Le regard de Tim

Depuis 2011, Tim Pike n’a cessé de faire évoluer son blog, Bordeaux Invisible, porte d’entrée unique vers un univers nous révélant une ville différente.

Par Philippe Muller

 

Quai des Chartrons. Tout près des eaux tumultueuses de la Garonne, le rythme des promeneurs entre terrasses et boutiques est envoûtant, c'est un week-end ordinaire.

Pourrait-on imaginer en ces lieux la présence de cargos et de voyageurs au long cours embarquant pour gagner les côtes d’Afrique ? C’est ce qu’avait découvert Tim Pike dans un bouquin des années 1950, chiné depuis peu chez Emmaüs : « C’est super ! s’extasie-t-il. Il y a de beaux chapitres sur le passé maritime de Bordeaux, principalement des bateaux de marchandises dans lesquels tu pouvais également voyager mais aussi beaucoup de paquebots, de nombreuses liaisons, une véritable porte océane ! Je vais continuer l’enquête. »

Une enquête qui rejoindra le destin tragique de Max Linder, star mondiale du cinéma muet, née à deux pas de Bordeaux, la liaison par aéroglisseur entre Blaye et le Pauillacais, la borne du kilomètre zéro installée place Gambetta et utilisée autrefois, le best-of des noms de salon de coiffure et les témoignages de leurs gérantes, les spectacles de l’Alhambra, ancienne salle bordelaise… la liste est infinie et l’éclectisme du blog de Tim,  Bordeaux Invisible, stimule notre curiosité.

Guidé par ses passions et en correspondance avec les sujets présentés, Tim y ajoute depuis peu des podcasts musicaux très personnels

 

Dans les pas de Tim

En le déroulant, on obtient une véritable topographie de la mémoire des lieux, des empreintes des personnages oubliés, des événements noyés dans l’inconscient collectif.

Il est ici question d'histoires vraies, avec leur part d’insolite. En émane une certaine nostalgie qui peut résonner en chacun de nous. De leurs juxtapositions, naît une poésie singulière.

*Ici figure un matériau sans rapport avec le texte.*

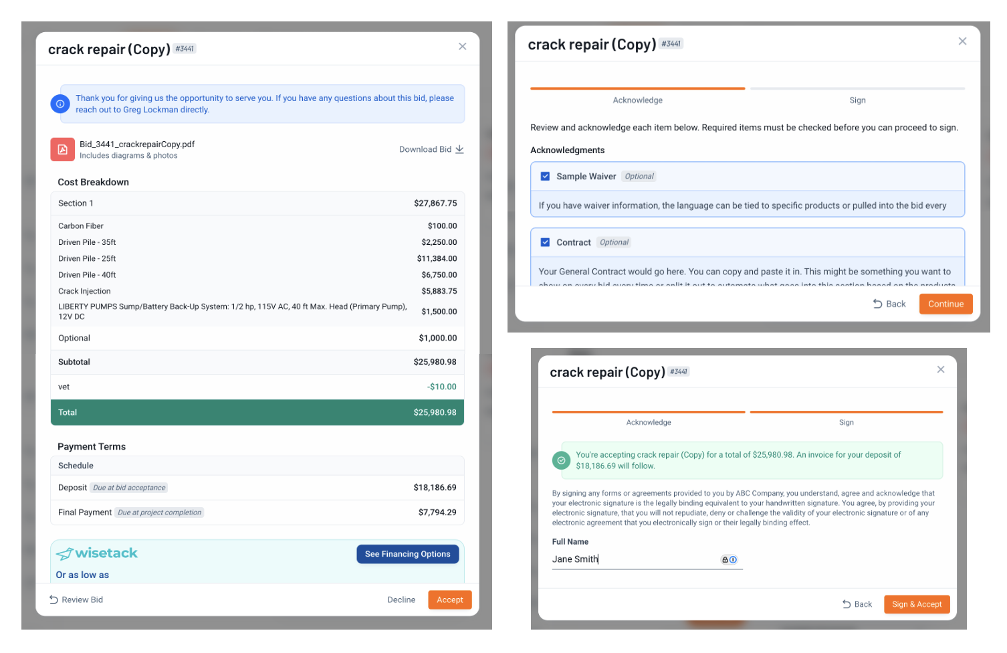Click the Wisetack paper plane logo
This screenshot has width=1007, height=653.
tap(64, 554)

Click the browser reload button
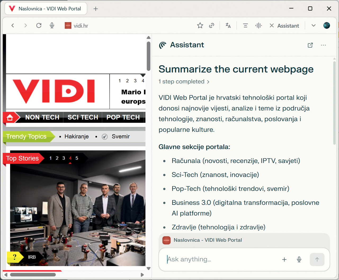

Les sujets sont très documentés, les sources sont citées, on peut même trouver en annexe une abondante bibliographie. Cerise sur le gâteau, une carte interactive permet de resituer chacun des sujets sur l’ensemble du territoire. Un nuage de points que l’on prend plaisir à explorer. Dans les pas de Tim.

 

Un Anglais ancré en Gironde

Tim est un Anglais qui s’est épris très tôt de la France, au fil des vacances familiales. Après avoir étudié le français à Southampton, un partenariat inter universitaire l’amène en 1992 dans un Bordeaux « un peu moins élégant qu’aujourd’hui » selon ses mots.

Plus tard, il se marie avec une Testerine comme on appelle les habitantes de La Teste. « Ça m’a donné des racines un peu symboliques ici en Gironde ».

Exerçant comme créateur de contenus multimédia chez Thales, c’est donc ici qu’il a ancré sa vie familiale avec deux enfants maintenant âgés de plus de 20 ans.

Pourquoi ce blog ? Il a vu Bordeaux changer. Par ses projets d’aménagement urbain, la valorisation de son patrimoine viticole, l’évolution de sa qualité de vie, la ville est devenue une destination prisée, à la réputation internationale. Alors il a voulu mieux faire connaître la région en partageant ses découvertes, d’abord à l’étranger. Dès 2011, il a naturellement démarré son projet en anglais puis il s’est rendu compte que l’originalité de son approche rencontrait un intérêt plus fort localement. Très vite il l'a répliqué en français et les deux versions coexistent toujours.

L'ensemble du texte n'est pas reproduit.